## Provided data
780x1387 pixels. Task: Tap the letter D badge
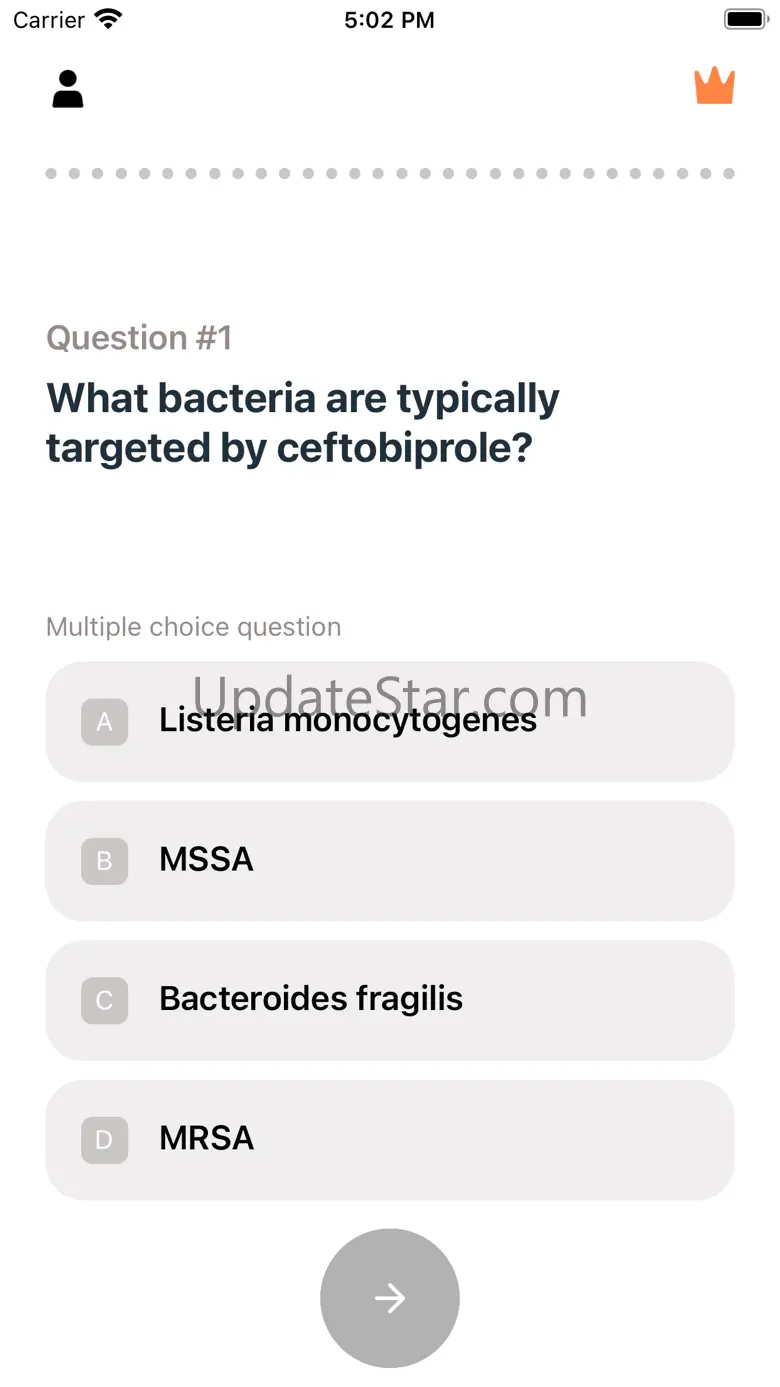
---
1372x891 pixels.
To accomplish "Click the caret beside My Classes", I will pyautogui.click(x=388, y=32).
---
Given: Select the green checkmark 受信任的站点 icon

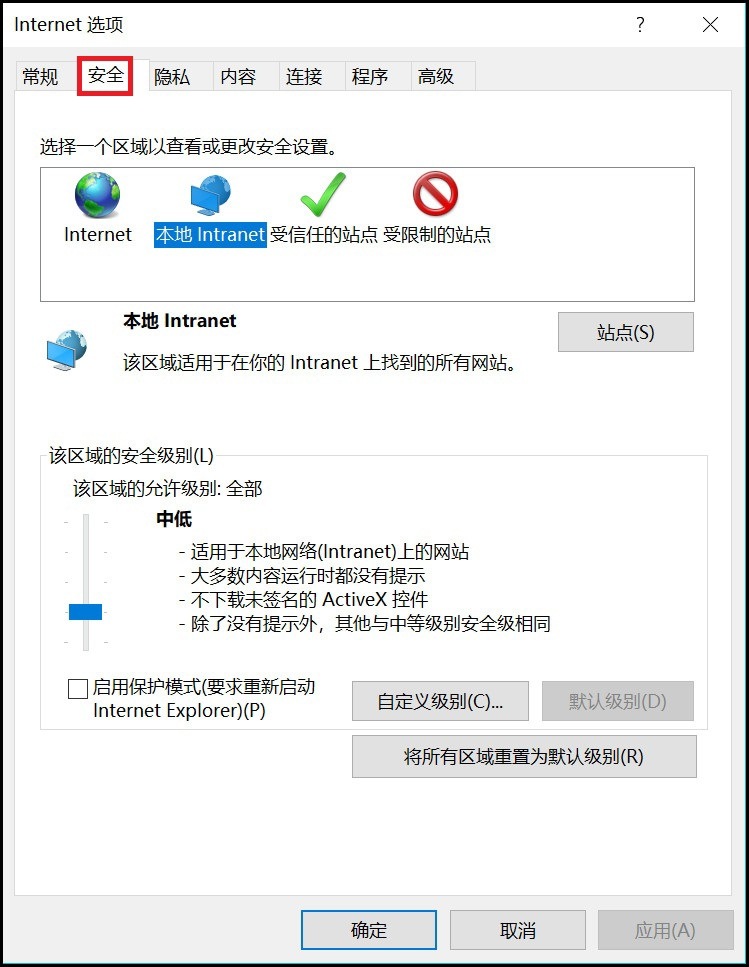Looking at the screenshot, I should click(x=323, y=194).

## Stated problem
Give the records as a Markdown table with columns Nr and Value, one row per line and blank lines left out. Start at the line containing "1372x891 pixels." and end after the line containing "will pyautogui.click(x=388, y=32).".

## Complete response
| Nr | Value |
|---|---|
| 1 | 1372x891 pixels. |
| 2 | To accomplish "Click the caret beside My Classes", I will pyautogui.click(x=388, y=32). |